Donnerstag, 7.August 2008: Die ganze Nacht Regen, wir meinen, die Sintflut sei ausgebrochen. Bis um 13h regnet es ununterbrochen. Jetzt kommt Nino, ein junger Bursche um unsere MABUHAY unterhalb der Wasserlinie zu putzen. Bekleidet mit einem viel zu grossen, kurzen, verlöcherten Neoprenanzug, mit Flossen, Taucherbrille und Schnorchel kratzt er etwa 1½ Stunden am Rumpf des Schiffes herum und entfernt die angesetzten Muscheln. Respekt, das ist alles andere als eine leichte Arbeit. Und das heute, wo es überhaupt keine Sonne hat. Er sagt auch immer wieder:“Brr... frio (kalt!)“.

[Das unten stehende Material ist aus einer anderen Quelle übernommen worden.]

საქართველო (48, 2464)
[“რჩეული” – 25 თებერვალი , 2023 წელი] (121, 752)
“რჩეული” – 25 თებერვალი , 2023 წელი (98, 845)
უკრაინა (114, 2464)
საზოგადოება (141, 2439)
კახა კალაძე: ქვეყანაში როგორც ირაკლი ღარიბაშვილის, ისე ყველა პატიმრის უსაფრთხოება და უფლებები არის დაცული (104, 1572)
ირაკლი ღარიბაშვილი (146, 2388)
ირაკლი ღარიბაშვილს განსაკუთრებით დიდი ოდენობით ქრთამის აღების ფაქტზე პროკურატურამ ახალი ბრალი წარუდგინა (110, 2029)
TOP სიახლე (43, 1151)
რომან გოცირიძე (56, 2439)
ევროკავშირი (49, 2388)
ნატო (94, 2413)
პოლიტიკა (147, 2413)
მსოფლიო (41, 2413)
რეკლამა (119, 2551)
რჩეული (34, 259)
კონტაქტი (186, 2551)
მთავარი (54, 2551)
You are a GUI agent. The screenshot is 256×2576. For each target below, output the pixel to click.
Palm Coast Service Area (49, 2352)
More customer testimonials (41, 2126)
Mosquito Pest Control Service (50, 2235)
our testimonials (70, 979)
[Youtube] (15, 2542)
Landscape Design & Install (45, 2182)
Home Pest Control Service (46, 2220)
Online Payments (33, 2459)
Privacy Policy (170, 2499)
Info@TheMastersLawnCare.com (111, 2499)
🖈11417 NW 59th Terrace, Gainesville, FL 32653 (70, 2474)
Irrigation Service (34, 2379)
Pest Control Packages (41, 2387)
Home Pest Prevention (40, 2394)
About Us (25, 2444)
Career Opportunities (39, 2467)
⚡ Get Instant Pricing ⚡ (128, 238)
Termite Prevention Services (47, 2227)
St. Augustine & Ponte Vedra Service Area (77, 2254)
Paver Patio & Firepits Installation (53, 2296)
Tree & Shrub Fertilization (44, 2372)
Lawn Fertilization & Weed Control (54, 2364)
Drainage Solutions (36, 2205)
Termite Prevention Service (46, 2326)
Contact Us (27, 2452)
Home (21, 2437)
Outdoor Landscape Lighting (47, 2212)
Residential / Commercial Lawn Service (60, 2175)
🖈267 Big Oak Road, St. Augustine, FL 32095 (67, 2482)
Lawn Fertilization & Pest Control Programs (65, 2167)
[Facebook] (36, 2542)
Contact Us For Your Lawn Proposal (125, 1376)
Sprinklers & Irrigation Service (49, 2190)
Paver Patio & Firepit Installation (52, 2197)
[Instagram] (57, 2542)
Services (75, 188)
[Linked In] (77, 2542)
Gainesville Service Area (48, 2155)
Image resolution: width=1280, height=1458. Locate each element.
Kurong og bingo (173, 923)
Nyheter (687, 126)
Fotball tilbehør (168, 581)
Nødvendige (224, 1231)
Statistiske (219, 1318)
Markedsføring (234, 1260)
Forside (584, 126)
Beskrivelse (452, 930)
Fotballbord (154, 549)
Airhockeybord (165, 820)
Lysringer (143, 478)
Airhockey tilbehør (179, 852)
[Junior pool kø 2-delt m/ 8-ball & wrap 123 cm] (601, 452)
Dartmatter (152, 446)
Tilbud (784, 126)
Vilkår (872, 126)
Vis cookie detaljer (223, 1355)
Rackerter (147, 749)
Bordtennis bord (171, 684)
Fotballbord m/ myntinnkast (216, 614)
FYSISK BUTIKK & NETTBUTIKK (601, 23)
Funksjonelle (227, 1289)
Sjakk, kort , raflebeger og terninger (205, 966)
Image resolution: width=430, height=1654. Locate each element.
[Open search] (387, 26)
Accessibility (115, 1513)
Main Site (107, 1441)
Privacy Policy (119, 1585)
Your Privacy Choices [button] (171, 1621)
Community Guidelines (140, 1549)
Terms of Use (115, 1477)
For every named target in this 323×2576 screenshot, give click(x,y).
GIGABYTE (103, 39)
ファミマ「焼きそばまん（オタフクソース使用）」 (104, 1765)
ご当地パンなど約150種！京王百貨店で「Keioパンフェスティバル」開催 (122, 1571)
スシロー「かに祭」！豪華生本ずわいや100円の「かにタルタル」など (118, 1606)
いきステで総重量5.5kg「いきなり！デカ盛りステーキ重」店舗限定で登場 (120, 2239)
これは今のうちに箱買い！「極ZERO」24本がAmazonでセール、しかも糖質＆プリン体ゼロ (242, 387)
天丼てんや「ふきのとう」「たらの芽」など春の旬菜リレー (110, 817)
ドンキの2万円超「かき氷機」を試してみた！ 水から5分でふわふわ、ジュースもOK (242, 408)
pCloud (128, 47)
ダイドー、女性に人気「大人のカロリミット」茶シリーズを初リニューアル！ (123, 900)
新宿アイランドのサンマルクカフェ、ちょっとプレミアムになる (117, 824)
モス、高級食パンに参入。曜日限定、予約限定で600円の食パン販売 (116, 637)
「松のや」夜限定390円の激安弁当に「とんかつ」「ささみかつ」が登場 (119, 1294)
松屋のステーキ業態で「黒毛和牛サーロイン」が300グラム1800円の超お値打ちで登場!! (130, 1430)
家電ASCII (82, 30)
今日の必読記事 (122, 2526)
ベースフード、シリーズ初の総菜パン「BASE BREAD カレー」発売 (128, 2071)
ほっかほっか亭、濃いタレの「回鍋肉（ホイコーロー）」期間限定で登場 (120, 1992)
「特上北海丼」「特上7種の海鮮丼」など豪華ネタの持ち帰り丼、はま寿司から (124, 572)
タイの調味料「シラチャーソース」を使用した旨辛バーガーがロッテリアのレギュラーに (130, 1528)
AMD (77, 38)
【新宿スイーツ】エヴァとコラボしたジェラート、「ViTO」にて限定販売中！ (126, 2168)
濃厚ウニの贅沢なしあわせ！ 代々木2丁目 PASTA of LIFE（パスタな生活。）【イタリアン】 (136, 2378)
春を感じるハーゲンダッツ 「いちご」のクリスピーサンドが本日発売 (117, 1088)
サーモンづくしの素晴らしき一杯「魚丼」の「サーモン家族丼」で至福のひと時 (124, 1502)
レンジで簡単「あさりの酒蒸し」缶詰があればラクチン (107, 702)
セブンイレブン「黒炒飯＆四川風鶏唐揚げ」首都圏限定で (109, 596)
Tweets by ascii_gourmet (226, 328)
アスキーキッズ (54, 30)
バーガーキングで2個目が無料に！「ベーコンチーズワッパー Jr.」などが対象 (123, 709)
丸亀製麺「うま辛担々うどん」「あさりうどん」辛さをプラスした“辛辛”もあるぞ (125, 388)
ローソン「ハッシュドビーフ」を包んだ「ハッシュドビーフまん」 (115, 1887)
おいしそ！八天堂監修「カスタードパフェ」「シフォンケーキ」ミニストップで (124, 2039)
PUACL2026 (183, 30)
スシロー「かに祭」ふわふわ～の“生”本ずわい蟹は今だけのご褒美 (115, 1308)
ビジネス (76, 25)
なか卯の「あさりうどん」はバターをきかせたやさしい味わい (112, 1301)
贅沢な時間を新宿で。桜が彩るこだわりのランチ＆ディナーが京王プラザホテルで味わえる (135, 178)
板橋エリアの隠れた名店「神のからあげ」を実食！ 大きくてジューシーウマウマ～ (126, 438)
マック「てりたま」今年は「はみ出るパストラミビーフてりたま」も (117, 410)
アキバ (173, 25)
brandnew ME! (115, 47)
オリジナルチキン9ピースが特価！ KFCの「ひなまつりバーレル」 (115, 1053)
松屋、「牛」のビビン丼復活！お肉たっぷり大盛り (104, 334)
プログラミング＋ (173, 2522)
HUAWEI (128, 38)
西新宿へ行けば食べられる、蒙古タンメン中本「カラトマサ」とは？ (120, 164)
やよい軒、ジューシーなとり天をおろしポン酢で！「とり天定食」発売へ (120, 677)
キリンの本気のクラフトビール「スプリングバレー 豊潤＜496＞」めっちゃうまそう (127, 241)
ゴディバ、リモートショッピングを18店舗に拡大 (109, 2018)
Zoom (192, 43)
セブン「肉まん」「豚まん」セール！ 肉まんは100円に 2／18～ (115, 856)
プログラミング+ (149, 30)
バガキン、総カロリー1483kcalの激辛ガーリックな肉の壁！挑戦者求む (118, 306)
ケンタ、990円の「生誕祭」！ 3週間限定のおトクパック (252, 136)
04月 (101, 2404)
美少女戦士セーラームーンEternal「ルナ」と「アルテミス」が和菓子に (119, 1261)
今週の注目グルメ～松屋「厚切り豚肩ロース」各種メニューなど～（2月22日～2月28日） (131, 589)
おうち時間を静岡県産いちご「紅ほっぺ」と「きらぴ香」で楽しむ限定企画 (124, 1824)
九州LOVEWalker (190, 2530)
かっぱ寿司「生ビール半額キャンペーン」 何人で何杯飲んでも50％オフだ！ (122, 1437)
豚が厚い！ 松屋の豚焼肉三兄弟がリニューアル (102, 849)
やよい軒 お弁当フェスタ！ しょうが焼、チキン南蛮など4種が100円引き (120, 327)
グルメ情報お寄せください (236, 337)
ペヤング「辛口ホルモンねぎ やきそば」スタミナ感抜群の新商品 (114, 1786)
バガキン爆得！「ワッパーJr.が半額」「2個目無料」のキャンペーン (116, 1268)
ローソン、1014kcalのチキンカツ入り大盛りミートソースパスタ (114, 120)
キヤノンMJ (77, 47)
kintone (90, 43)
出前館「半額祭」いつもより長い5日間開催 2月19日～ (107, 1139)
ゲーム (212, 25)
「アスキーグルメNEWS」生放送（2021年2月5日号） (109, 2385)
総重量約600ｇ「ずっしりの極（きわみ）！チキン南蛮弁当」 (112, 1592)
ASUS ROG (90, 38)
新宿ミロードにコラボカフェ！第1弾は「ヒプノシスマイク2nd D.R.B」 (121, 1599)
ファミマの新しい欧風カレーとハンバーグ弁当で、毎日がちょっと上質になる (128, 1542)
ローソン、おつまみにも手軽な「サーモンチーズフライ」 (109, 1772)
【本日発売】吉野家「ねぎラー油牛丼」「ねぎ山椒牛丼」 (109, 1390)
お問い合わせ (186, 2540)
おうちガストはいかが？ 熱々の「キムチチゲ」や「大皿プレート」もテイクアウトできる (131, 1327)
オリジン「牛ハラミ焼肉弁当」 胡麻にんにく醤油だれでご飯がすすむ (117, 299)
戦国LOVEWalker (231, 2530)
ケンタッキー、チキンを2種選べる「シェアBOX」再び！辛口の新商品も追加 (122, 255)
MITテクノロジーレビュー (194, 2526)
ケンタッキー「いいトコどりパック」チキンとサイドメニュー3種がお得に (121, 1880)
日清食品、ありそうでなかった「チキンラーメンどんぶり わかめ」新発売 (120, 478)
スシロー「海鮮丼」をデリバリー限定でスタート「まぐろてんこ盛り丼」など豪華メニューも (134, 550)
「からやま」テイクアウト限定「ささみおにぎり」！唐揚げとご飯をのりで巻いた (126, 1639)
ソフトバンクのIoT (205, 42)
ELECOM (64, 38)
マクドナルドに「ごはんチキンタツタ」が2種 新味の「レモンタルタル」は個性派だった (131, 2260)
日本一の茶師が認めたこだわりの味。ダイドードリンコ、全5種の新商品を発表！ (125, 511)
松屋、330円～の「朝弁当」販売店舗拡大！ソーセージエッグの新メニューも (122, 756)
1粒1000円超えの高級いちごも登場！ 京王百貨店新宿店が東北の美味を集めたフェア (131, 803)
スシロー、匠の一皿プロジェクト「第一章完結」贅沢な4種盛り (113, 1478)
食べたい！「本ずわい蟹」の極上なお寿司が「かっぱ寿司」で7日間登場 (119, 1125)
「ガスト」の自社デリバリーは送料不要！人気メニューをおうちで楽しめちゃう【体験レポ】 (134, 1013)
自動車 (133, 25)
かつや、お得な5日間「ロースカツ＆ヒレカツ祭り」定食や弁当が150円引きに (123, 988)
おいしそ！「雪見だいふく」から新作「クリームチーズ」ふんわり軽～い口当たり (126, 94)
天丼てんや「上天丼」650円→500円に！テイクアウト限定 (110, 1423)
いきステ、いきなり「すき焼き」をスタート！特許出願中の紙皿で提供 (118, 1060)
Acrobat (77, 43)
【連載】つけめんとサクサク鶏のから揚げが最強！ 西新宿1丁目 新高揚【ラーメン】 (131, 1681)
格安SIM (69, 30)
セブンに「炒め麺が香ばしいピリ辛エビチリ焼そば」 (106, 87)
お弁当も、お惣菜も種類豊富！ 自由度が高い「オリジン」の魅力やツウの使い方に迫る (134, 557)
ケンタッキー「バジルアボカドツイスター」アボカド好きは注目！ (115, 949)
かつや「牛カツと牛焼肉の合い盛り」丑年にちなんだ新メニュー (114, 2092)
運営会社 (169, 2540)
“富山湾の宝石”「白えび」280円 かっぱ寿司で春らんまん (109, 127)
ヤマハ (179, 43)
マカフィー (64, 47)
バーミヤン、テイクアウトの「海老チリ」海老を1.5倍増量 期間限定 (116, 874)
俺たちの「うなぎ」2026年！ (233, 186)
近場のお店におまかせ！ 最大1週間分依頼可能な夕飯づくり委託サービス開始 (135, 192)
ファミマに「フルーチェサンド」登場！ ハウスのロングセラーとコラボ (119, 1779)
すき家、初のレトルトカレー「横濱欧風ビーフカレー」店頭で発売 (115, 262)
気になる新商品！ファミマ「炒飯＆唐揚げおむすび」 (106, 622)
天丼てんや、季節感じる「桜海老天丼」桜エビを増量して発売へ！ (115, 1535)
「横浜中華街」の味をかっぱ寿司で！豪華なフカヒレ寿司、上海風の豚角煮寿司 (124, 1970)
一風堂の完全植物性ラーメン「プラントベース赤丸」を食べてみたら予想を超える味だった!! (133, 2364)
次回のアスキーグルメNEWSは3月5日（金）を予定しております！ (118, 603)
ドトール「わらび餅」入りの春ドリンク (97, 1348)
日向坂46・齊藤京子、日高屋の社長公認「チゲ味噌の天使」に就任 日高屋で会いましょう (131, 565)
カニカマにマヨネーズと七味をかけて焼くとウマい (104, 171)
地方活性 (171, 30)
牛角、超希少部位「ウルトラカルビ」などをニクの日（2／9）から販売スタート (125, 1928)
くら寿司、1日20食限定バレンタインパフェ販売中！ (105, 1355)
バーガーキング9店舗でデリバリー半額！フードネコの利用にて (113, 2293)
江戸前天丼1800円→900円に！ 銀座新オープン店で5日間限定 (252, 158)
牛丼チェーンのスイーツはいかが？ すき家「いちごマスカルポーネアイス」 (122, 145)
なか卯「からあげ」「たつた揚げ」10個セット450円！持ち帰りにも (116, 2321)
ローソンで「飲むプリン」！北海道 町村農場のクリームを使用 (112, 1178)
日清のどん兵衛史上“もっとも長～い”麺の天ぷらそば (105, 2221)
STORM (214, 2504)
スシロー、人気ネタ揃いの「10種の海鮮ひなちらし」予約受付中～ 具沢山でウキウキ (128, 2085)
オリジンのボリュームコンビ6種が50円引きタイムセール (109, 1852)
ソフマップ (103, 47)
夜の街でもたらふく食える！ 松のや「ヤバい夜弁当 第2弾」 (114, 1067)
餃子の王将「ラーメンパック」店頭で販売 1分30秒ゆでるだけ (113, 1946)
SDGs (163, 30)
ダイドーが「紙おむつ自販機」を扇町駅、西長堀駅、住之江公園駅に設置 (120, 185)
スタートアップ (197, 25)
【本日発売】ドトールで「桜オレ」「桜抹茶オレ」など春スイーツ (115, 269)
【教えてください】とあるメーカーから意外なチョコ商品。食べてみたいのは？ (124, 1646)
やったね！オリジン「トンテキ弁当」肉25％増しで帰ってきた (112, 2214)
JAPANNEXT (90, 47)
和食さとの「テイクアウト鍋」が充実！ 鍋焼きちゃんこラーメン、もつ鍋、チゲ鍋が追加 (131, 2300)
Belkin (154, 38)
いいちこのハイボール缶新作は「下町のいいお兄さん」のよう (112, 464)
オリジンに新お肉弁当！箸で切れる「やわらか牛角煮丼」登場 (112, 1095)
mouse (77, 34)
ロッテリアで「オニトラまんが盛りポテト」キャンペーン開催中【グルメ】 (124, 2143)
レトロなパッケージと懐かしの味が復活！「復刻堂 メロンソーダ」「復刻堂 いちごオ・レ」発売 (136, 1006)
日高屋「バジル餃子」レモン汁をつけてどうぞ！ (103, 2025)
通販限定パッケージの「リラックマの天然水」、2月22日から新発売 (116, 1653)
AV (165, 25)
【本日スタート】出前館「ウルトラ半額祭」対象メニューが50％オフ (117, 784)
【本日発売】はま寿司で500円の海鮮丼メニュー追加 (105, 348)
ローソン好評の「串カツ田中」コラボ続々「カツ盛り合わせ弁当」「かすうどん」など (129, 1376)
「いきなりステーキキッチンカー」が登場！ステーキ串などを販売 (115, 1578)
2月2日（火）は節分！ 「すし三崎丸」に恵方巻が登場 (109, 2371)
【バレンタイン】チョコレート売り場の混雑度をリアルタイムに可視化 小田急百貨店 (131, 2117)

Da wir kein Bargeld mehr an Bord haben, um ihn zu bezahlen, nehmen Paul und ich den 15h Zug und fahren nach João Pessoa, um bei der Bank Geld zu holen. In der Hektik habe ich das falsche Portemonnaie erwischt und wir stehen mit dem €uro-Portemonnaie am Bahnhof von Jacaré. Die Zeit ist zu knapp um nochmals zum Schiff zurückzugehen und so versuchen wir, die Bahnfahrt mit einem €uro-Stück zu bezahlen. Der Mann am Schalter merkt es aber sofort und fragt ob wir kein brasilianisches Geld hätten. Leider nein, sagen wir, aber wir seien auf dem Weg zur Bank um Geld zu holen. Der Schalter-Mann, Antonio heisst er, macht uns den Vorschlag, das Fahrgeld nachher, wenn wir zurückkommen zu bezahlen. Wir sind platt über das grossmütige Angebot!

In João Pessoa gehen wir nur direkt zur Bank und nehmen den nächsten Zug wieder zurück nach Jacaré, wo wir dem strahlenden Antonio den Real Fahrgeld (60 Rappen/ 0.40€) für uns beide zusammen, aushändigen. Ist das nicht eine tolle Erfahrung?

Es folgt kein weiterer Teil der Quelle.